*Your objective*: Locate, in the data below, the line that contains "Accept (90, 1333)" and the line that contains "Contactos (225, 40)"; reproduce exactly those two lines and every line between them, nothing more.

*Study material*:
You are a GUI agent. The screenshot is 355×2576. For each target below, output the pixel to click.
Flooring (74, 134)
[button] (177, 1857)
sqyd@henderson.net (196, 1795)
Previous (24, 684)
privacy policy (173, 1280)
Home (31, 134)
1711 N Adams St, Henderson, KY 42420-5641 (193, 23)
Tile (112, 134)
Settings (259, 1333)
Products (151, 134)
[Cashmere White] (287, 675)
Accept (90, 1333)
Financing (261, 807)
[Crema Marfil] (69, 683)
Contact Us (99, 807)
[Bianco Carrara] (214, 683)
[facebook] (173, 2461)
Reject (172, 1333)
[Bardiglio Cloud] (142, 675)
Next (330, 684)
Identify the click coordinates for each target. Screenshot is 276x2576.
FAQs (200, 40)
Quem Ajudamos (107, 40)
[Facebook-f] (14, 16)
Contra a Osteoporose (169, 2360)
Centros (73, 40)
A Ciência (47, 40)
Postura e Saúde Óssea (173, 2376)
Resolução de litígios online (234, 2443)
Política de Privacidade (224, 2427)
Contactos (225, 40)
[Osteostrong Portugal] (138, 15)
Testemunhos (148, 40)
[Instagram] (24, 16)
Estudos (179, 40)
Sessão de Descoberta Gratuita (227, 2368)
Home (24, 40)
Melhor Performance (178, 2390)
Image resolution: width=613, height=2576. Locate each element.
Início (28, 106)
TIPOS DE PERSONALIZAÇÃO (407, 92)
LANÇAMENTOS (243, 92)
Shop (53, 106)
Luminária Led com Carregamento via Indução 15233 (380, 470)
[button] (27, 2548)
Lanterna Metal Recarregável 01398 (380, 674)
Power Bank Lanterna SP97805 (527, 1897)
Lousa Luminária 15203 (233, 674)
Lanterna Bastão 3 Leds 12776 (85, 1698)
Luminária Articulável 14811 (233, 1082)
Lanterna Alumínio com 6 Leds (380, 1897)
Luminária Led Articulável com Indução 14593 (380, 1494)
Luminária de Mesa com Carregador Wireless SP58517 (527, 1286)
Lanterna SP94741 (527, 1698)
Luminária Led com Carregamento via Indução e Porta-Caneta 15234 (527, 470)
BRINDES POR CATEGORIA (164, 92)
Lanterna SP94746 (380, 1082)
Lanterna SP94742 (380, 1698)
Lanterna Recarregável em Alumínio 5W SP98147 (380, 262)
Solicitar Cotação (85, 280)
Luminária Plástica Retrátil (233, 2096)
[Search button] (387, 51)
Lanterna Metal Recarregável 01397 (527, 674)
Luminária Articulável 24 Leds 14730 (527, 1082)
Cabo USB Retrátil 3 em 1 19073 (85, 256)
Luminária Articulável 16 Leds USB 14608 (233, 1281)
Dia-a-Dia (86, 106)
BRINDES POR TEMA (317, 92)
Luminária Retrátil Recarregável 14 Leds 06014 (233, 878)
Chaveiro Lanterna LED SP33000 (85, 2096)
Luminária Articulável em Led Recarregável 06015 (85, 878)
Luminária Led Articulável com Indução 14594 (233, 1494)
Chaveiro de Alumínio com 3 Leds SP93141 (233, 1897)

*Output of the exercise*:
Accept (90, 1333)
Financing (261, 807)
[Crema Marfil] (69, 683)
Contact Us (99, 807)
[Bianco Carrara] (214, 683)
[facebook] (173, 2461)
Reject (172, 1333)
[Bardiglio Cloud] (142, 675)
Next (330, 684)
Identify the click coordinates for each target. Screenshot is 276x2576.
FAQs (200, 40)
Quem Ajudamos (107, 40)
[Facebook-f] (14, 16)
Contra a Osteoporose (169, 2360)
Centros (73, 40)
A Ciência (47, 40)
Postura e Saúde Óssea (173, 2376)
Resolução de litígios online (234, 2443)
Política de Privacidade (224, 2427)
Contactos (225, 40)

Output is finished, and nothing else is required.